The shock of it, patent in her stunned manner, had affected anyone less self-centred than the Chevalier. He thought she was frightened by the surge of things, and lent his high arrogance to reassure her. She hardly heard or saw him. He was in Turin.

From that moment the desire for the footsteps grew intense. She had hoped, or had told herself she hoped, that he had forgotten her; and, lo! in every line printed on that lonely face she recognised the indelible scoring of her sin. He loved her still, and by every token of his love, stood forth a conscious shame.

She was in deep waters then, and cried to heaven to save her.

It answered with the offer of Cartouche’s hand.

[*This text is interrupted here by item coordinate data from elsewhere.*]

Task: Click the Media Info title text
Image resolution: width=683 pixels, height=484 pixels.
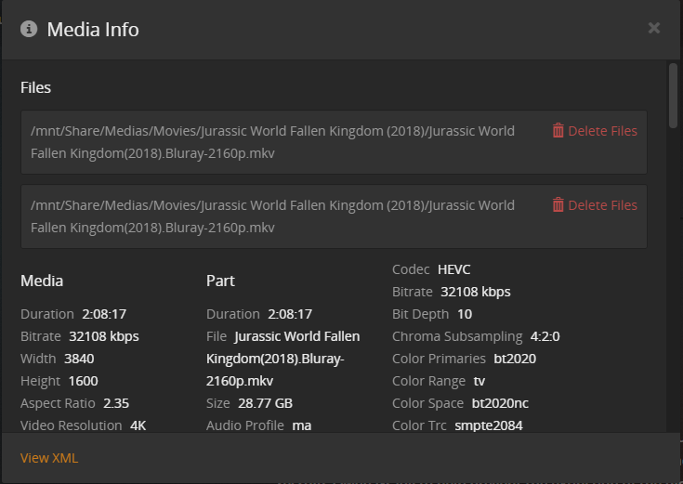Action: [93, 30]
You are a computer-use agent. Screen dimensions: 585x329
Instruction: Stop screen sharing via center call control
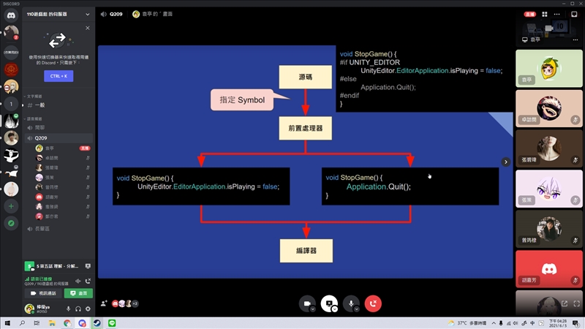pyautogui.click(x=330, y=303)
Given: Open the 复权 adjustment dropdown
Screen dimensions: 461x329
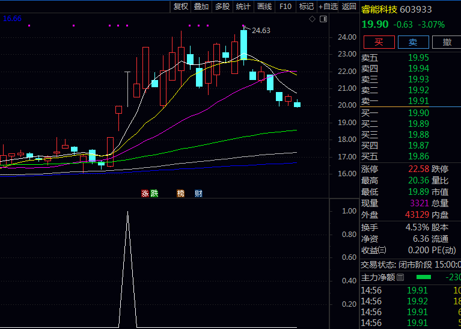Looking at the screenshot, I should [x=181, y=7].
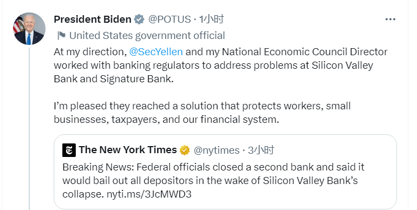Click the gold verified badge next to NYTimes
Viewport: 417px width, 210px height.
[x=184, y=150]
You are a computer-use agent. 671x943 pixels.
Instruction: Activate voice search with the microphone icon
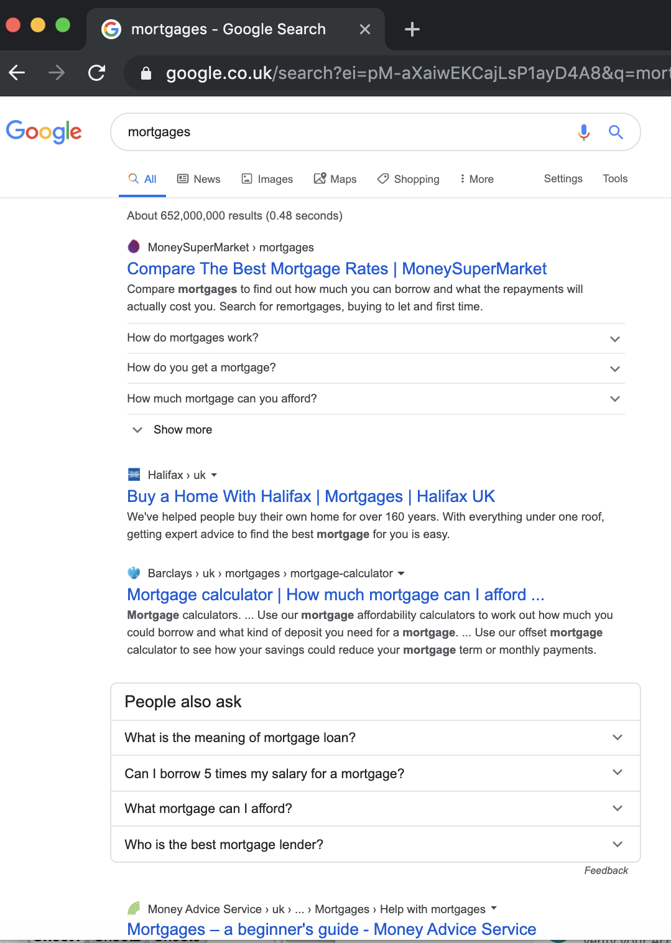point(583,132)
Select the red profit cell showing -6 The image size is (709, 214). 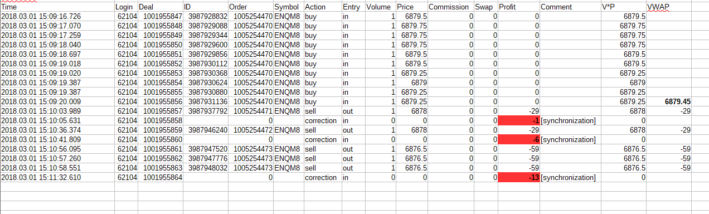[x=519, y=140]
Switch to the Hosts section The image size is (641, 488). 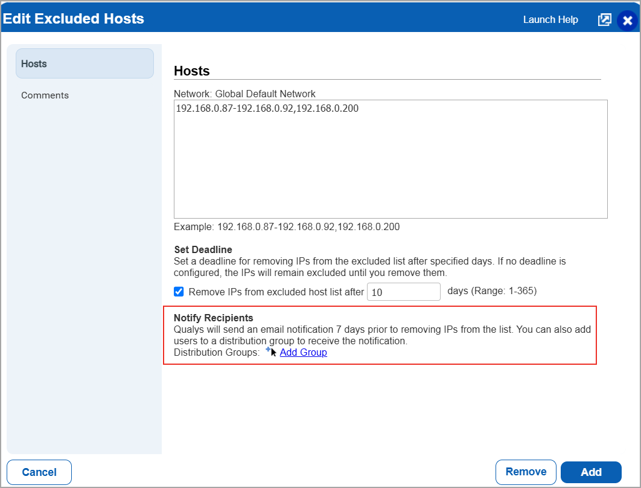point(85,63)
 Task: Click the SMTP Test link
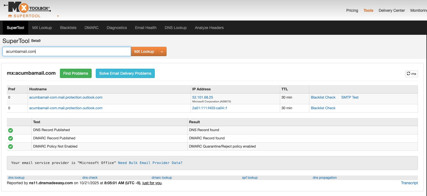(350, 97)
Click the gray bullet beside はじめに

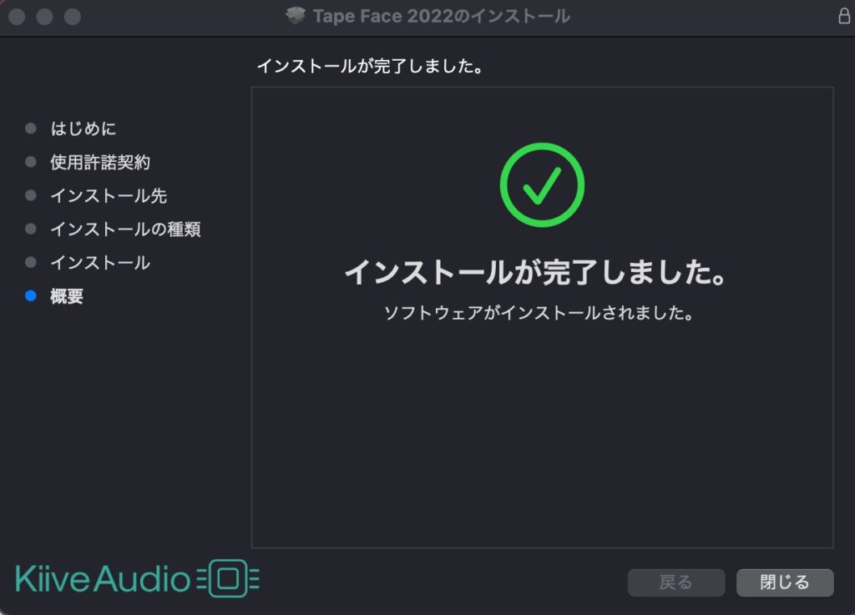(31, 129)
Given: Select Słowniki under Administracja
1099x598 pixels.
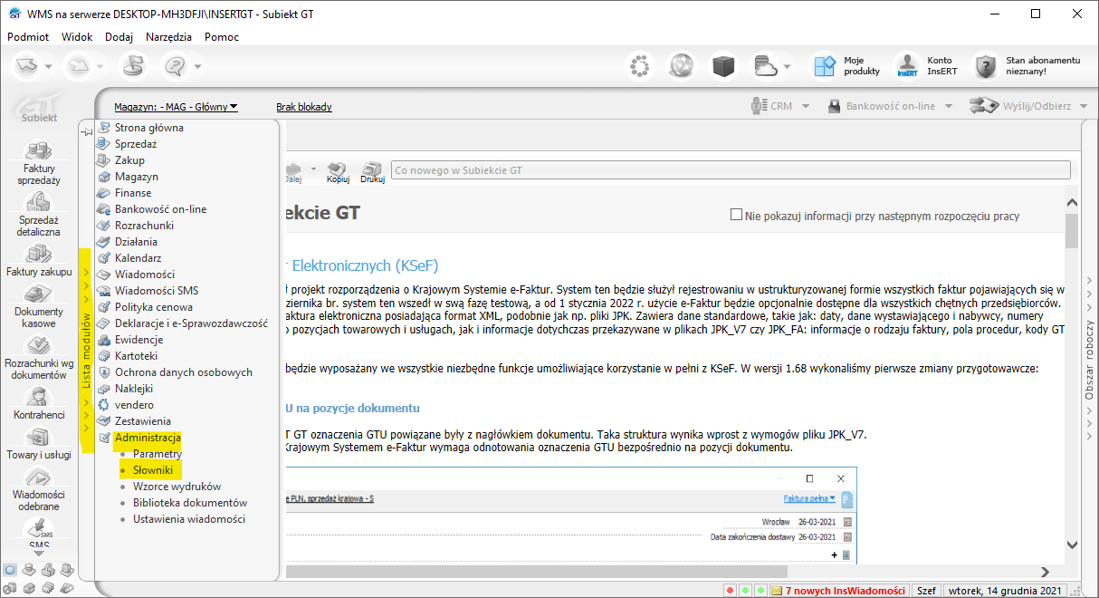Looking at the screenshot, I should click(x=152, y=470).
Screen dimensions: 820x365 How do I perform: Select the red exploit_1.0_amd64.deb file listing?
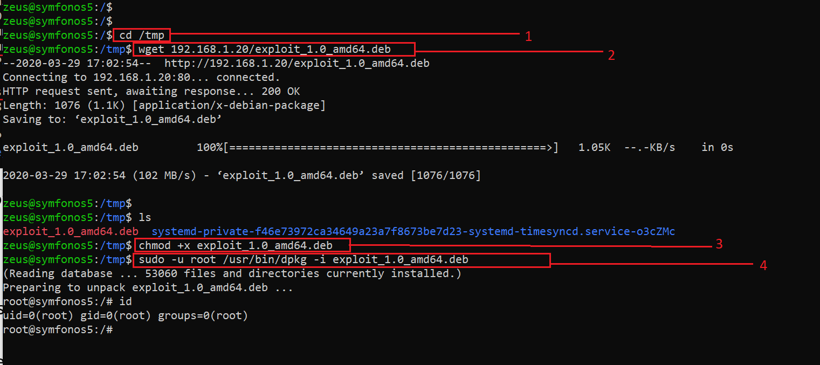(70, 232)
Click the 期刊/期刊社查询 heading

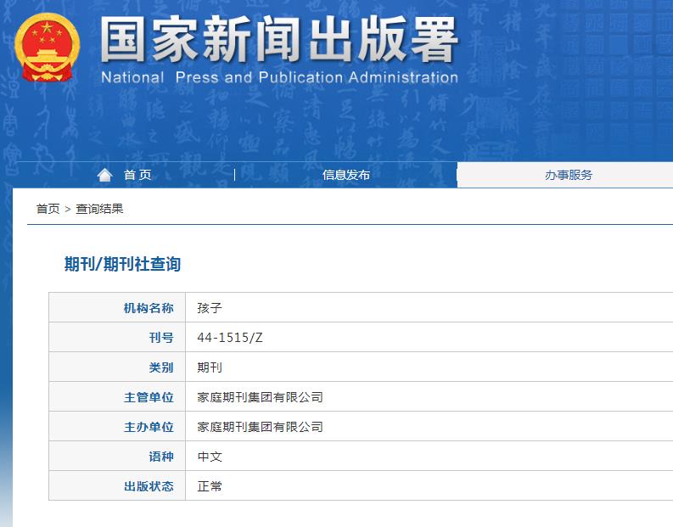pos(123,264)
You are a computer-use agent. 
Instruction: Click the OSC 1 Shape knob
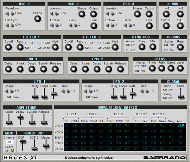(x=38, y=19)
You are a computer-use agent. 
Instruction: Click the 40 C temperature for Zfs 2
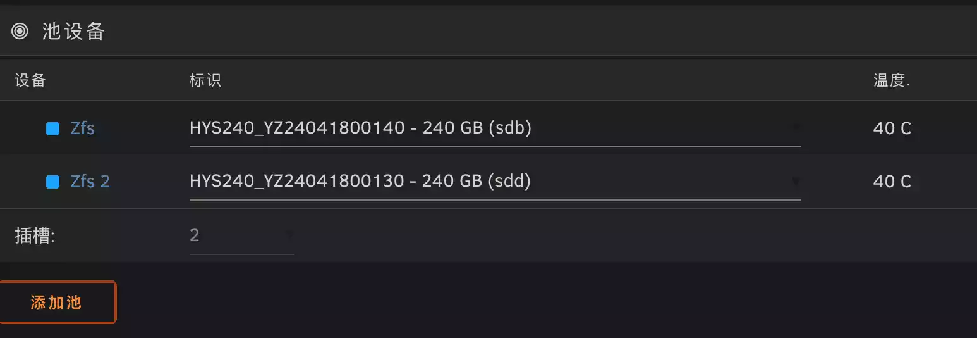892,182
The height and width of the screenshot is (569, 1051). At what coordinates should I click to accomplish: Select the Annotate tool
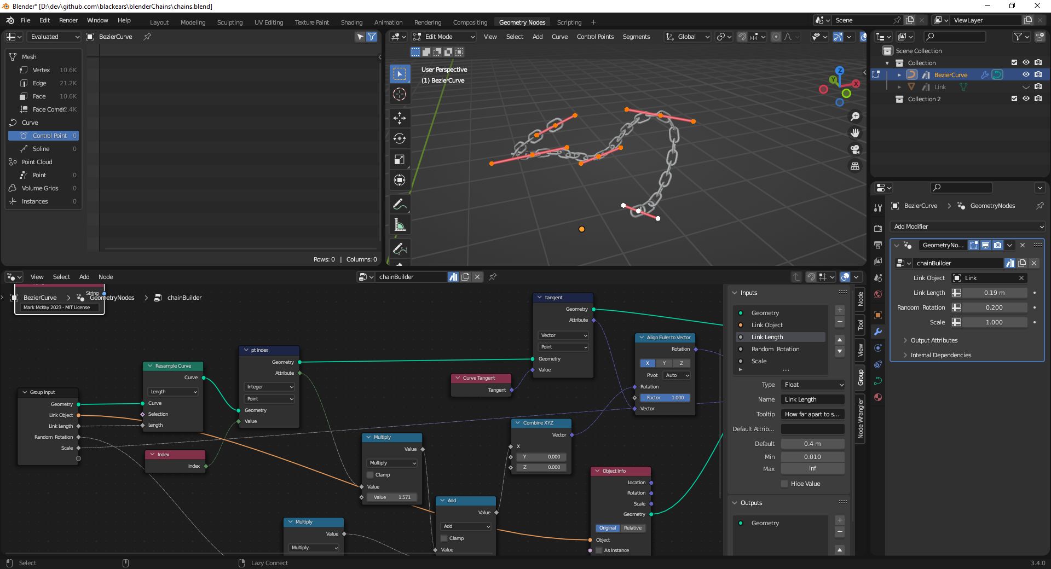pos(400,204)
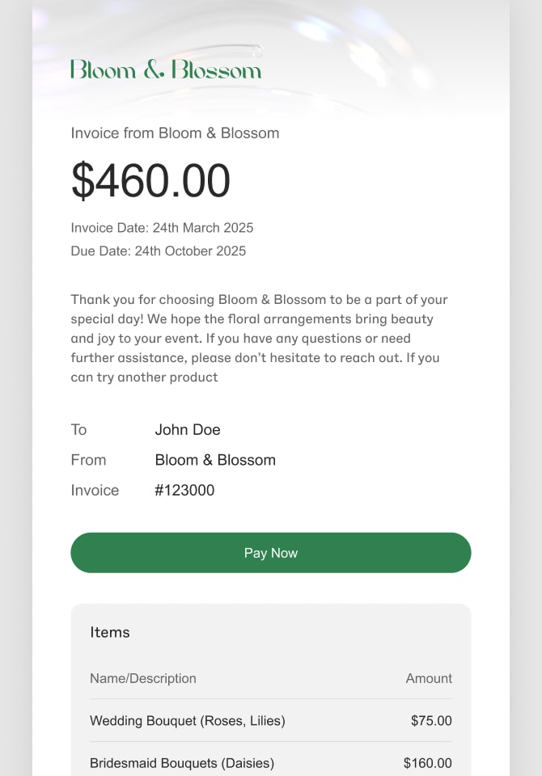Viewport: 542px width, 776px height.
Task: Click invoice number #123000
Action: coord(184,490)
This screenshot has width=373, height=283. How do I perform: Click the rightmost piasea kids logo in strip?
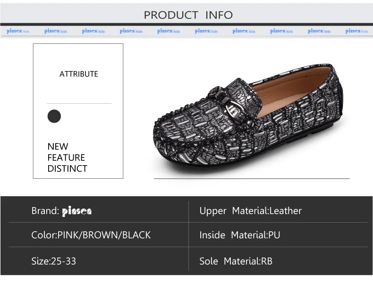(356, 31)

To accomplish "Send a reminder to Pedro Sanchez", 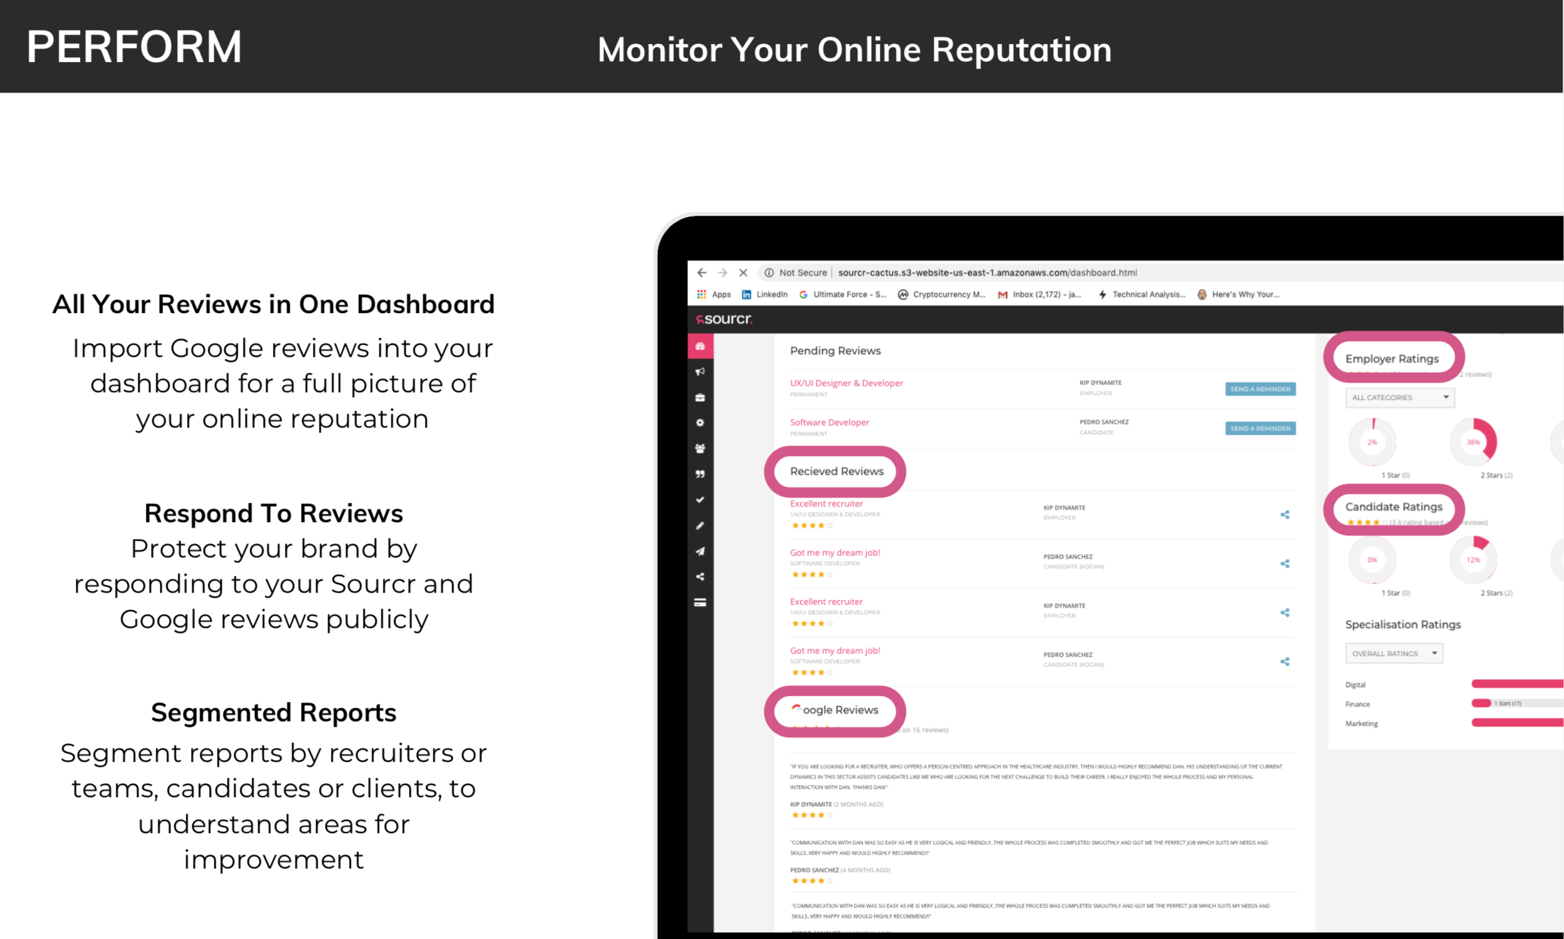I will [x=1260, y=428].
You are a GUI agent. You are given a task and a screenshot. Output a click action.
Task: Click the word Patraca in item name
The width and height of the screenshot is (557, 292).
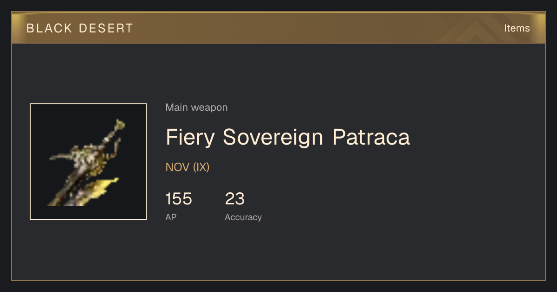coord(371,137)
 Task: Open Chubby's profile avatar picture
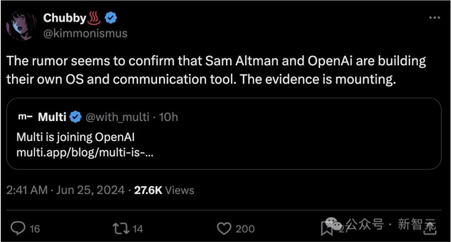pos(20,25)
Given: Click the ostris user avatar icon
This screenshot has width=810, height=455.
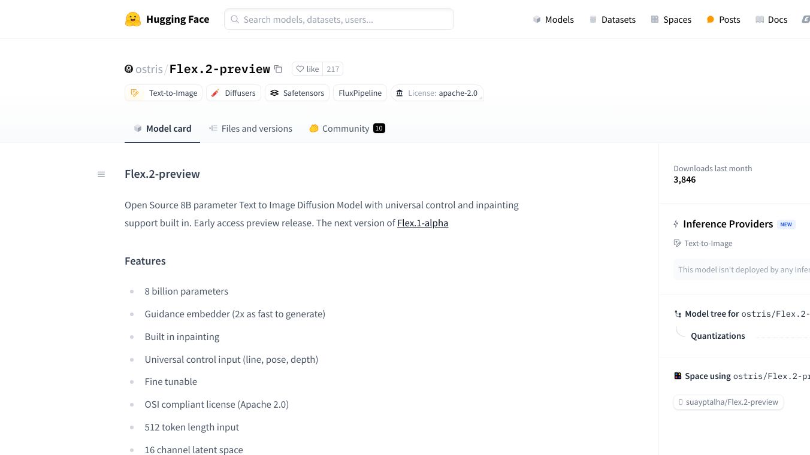Looking at the screenshot, I should (x=129, y=69).
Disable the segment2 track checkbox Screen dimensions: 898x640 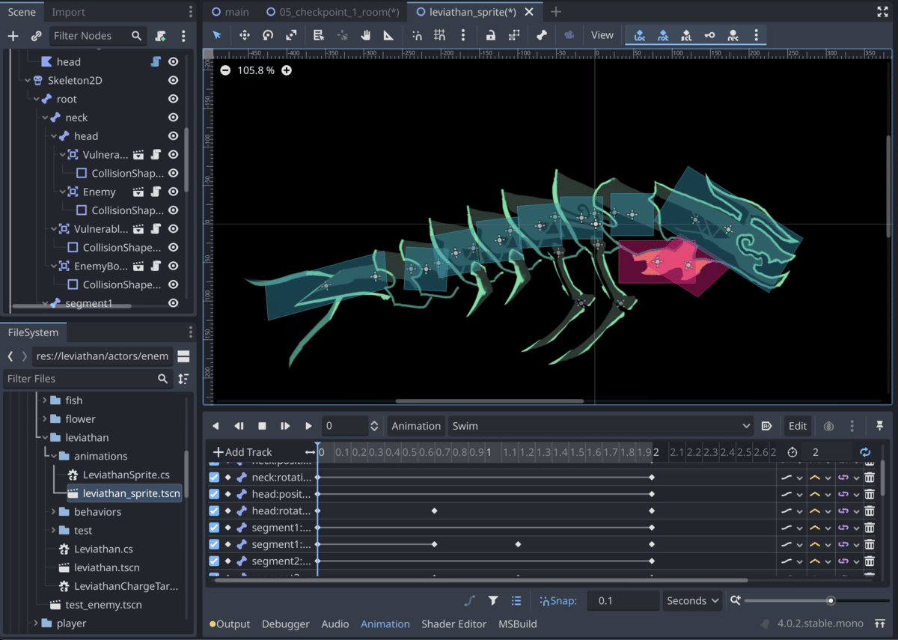215,561
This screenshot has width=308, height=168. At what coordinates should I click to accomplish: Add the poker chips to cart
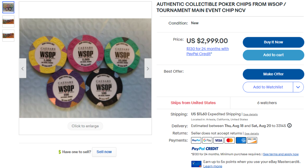point(273,55)
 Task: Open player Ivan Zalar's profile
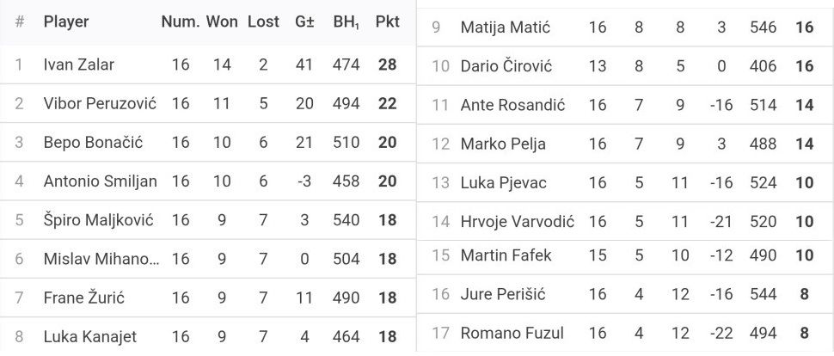pyautogui.click(x=79, y=64)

We know how that suit sped. But it bore some fruit of tenderness towards a hopeless passion—as how could Yolande be woman and not feel it? And it brought more—a recrudescence in her of those thoughts which touched on the comparative qualities of good and evil. This man—he must have the seed of virtue in him, so to have promised self-redemption by way of a bitter loss. That was strength. Perhaps he had had his excuses, after all. She prayed for him—prayed heaven, moreover, to accredit her with her share in his reformation. He was her Louis’s friend—had spoken probably in ignorance of his friend’s presence in the city. And he had promised her—

What had he promised? O, love! thou crown and symbol to all time of specious egotism! He had promised, on the virtue of that very suffering she had caused in him, that it should all come right. His strength was in the phrase—the strength of ungodliness; and—she built upon it. While she abhorred his character—had not scrupled to insult and misread it to the vilest conclusions—she built upon its characteristic qualities. Built? What? No consciousness of any building in her, she would have declared. But—“It will all come right!” Nay, had it not been, “It shall all come right”? O! how she sighed over her own impotence to stem the masterfulness of these sinful wills! Was she for ever to be their helpless shuttlecock? No hope for her but the cloister.

So, she and Louis-Marie, saintly casuists turning to face one another across a tragic interval, pictured Cartouche, the friend, the lover, for the scapegoat of their love’s reparations. Some men would make burnt-offerings of themselves. It was not for them, ingenuous in the ways of worldliness, to question the methods of their atonement.